* start Page extract *

Series	[RFC] mm: thp: grab the lock before manipulation defer list \| expand [RFC] mm: thp: grab the lock before manipulation defer list

Wei Yang Jan. 3, 2020, 2:34 p.m. UTC

As all the other places, we grab the lock before manipulate the defer list.
Current implementation may face a race condition.

Fixes: 87eaceb3faa5 ("mm: thp: make deferred split shrinker memcg aware")

Signed-off-by: Wei Yang <richardw.yang@linux.intel.com>

---
I notice the difference during code reading and just confused about the
difference. No specific test is done since limited knowledge about cgroup.

Maybe I miss something important?
---
 mm/memcontrol.c | 8 ++++----
 1 file changed, 4 insertions(+), 4 deletions(-)

David Rientjes Jan. 3, 2020, 7:29 p.m. UTC | #1

On Fri, 3 Jan 2020, Wei Yang wrote:

> As all the other places, we grab the lock before manipulate the defer list.
> Current implementation may face a race condition.
> 
> Fixes: 87eaceb3faa5 ("mm: thp: make deferred split shrinker memcg aware")
> 
> Signed-off-by: Wei Yang <richardw.yang@linux.intel.com>
> 
> ---
> I notice the difference during code reading and just confused about the
> difference. No specific test is done since limited knowledge about cgroup.
> 
> Maybe I miss something important?

The check for !list_empty(page_deferred_list(page)) must certainly be 
serialized with doing list_del_init(page_deferred_list(page)).

* end Page extract *

Parts of the exercise
(A) Decide whether each statement agrees with the patch thread, answering yes or no and quoting the deciding words: (i) the author ran a specific test of the change; (ii) the patch touches a single file; (iii) the reply holds that the !list_empty check must be serialized with list_del_init.
(B) Locate every line of the records that contains the string "computer", and copy each one. Case counts.
The records below are unrelated to the patch thread.

* start Material for this exercise *

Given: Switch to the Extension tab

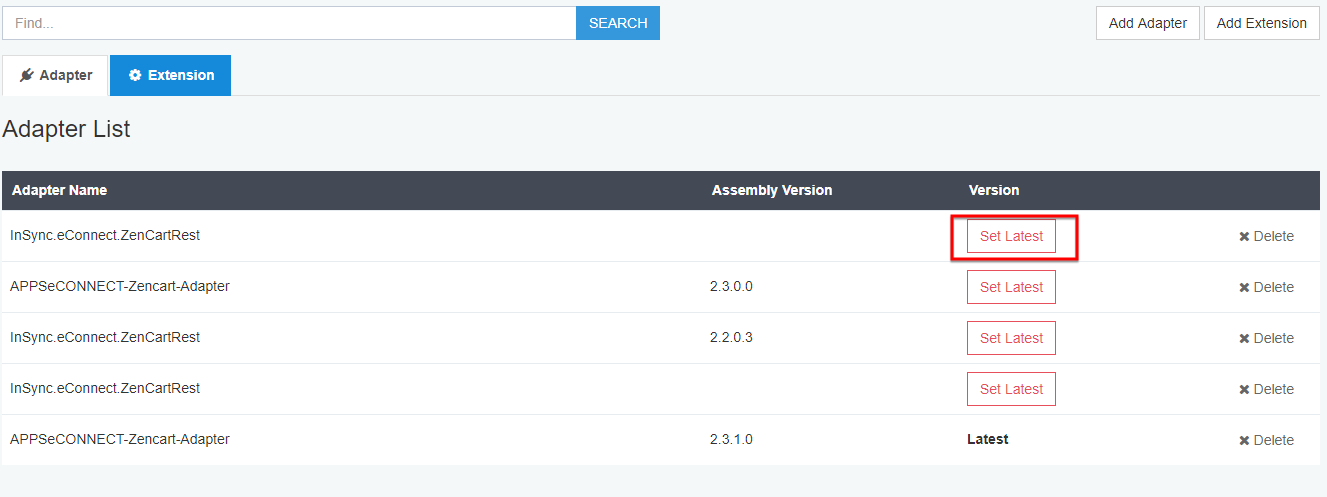Looking at the screenshot, I should click(171, 76).
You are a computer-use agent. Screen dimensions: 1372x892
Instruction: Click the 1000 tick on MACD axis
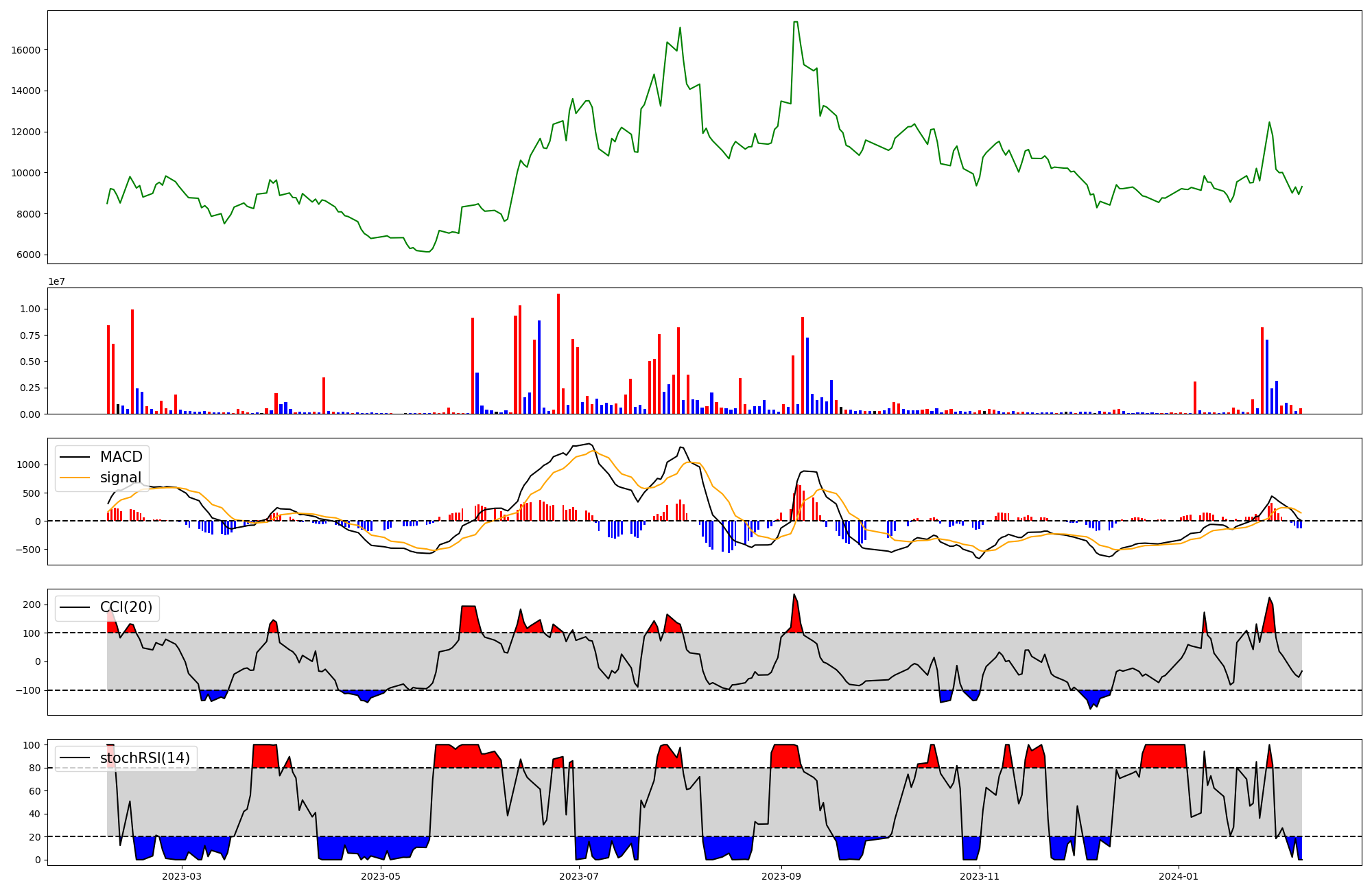pyautogui.click(x=27, y=465)
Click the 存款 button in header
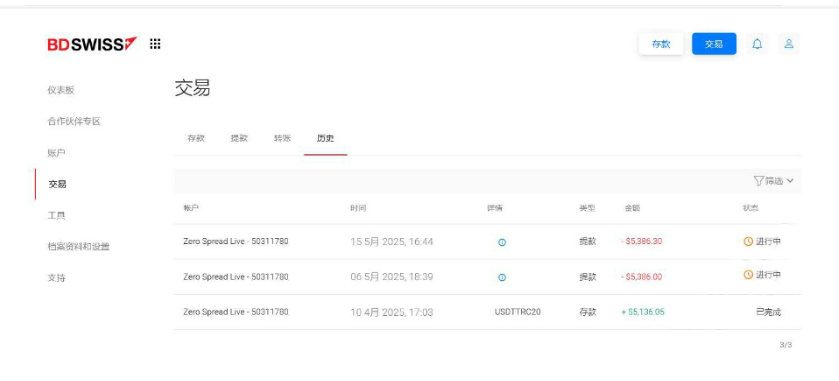Image resolution: width=839 pixels, height=381 pixels. (x=661, y=44)
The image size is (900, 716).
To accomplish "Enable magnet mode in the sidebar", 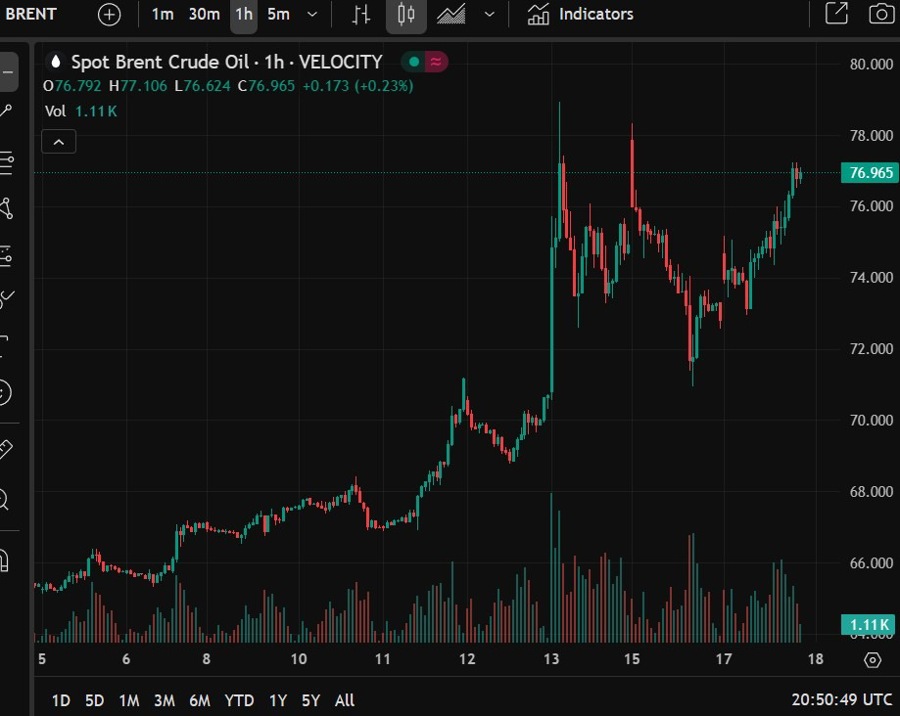I will coord(5,560).
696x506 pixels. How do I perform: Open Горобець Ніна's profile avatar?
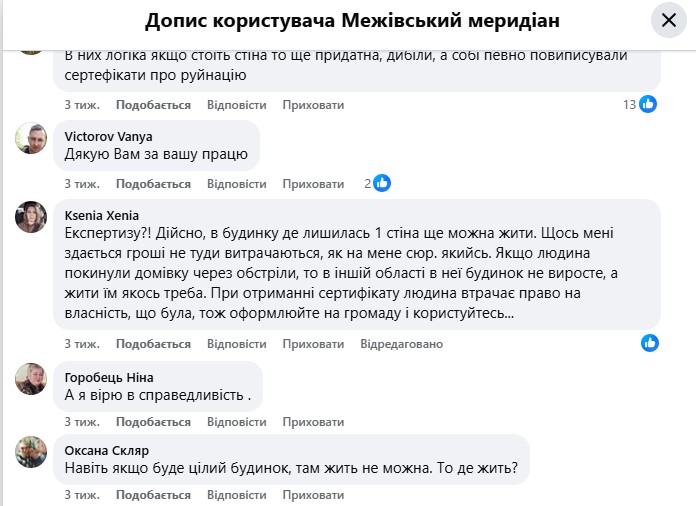pyautogui.click(x=31, y=378)
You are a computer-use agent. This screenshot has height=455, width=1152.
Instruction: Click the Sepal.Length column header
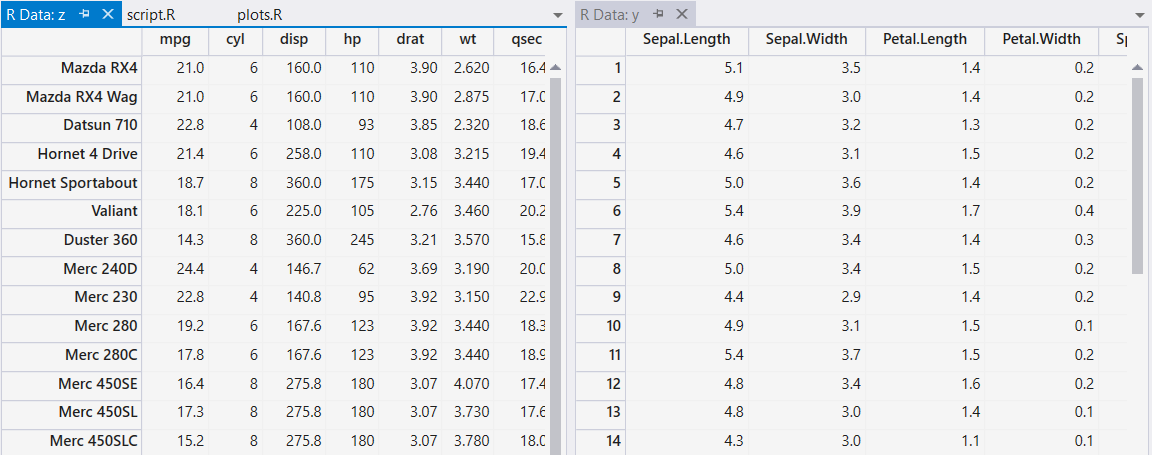686,40
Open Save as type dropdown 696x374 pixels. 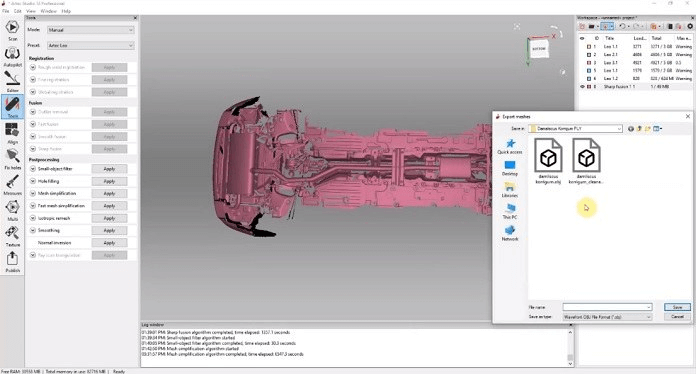607,317
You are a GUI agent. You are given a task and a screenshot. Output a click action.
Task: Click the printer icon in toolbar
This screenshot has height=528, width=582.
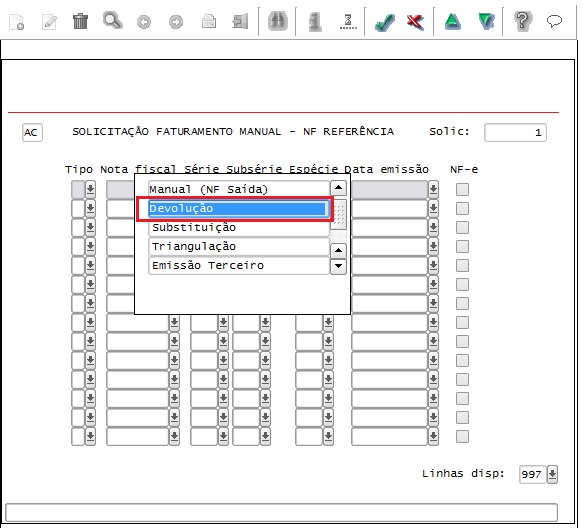click(209, 21)
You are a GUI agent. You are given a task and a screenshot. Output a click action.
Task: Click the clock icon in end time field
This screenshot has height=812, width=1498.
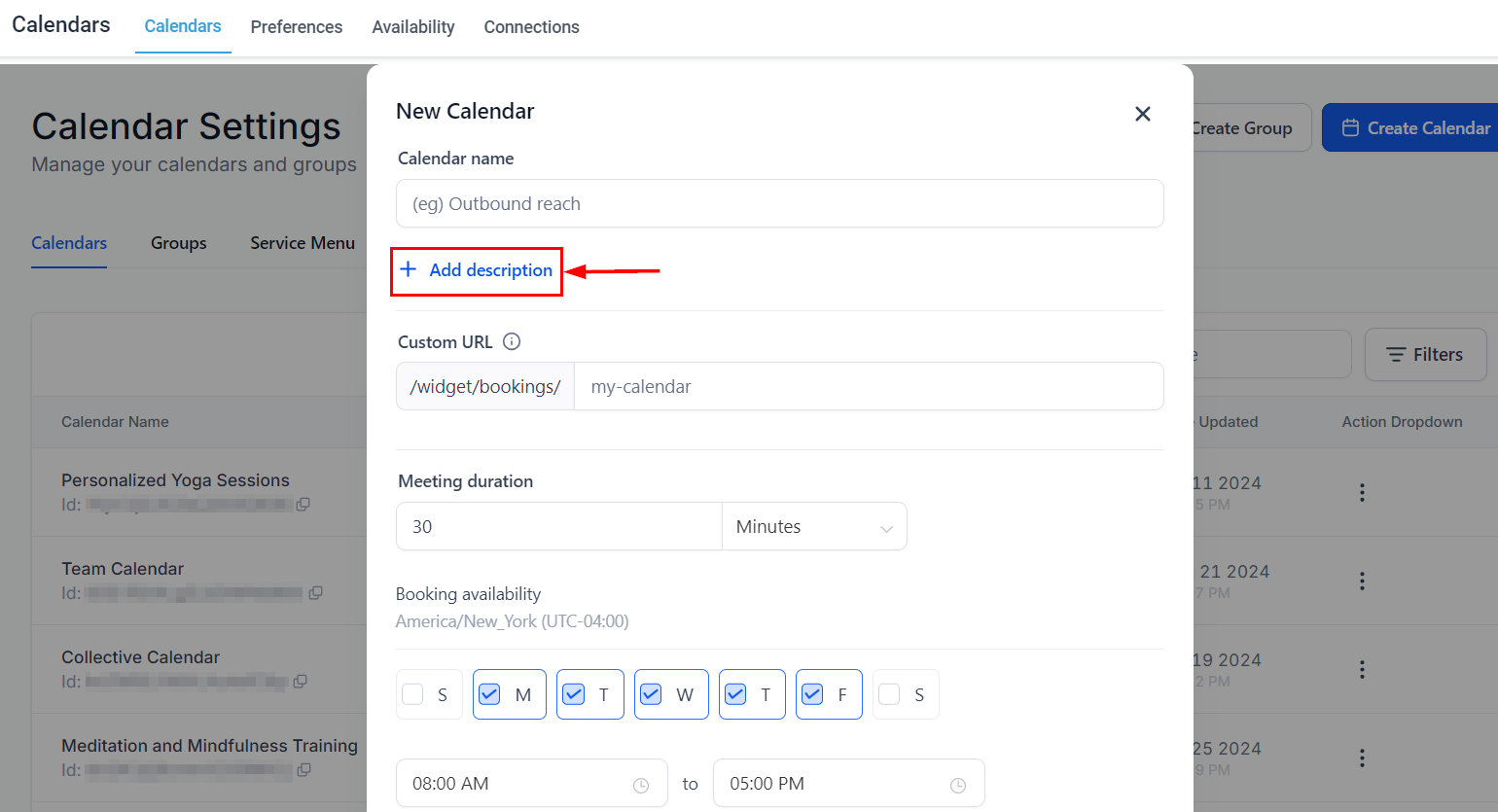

* end Material for this exercise *

Solutions to the exercise
(A)
(i) No: "No specific test is done since limited knowledge about cgroup."
(ii) Yes: "1 file changed, 4 insertions(+), 4 deletions(-)"
(iii) Yes: "The check for !list_empty(page_deferred_list(page)) must certainly be serialized with doing list_del_init(page_deferred_list(page))."

(B)
You are a computer-use agent. Screen dimensions: 1372x892
You are a computer-use agent. This screenshot has height=455, width=1152.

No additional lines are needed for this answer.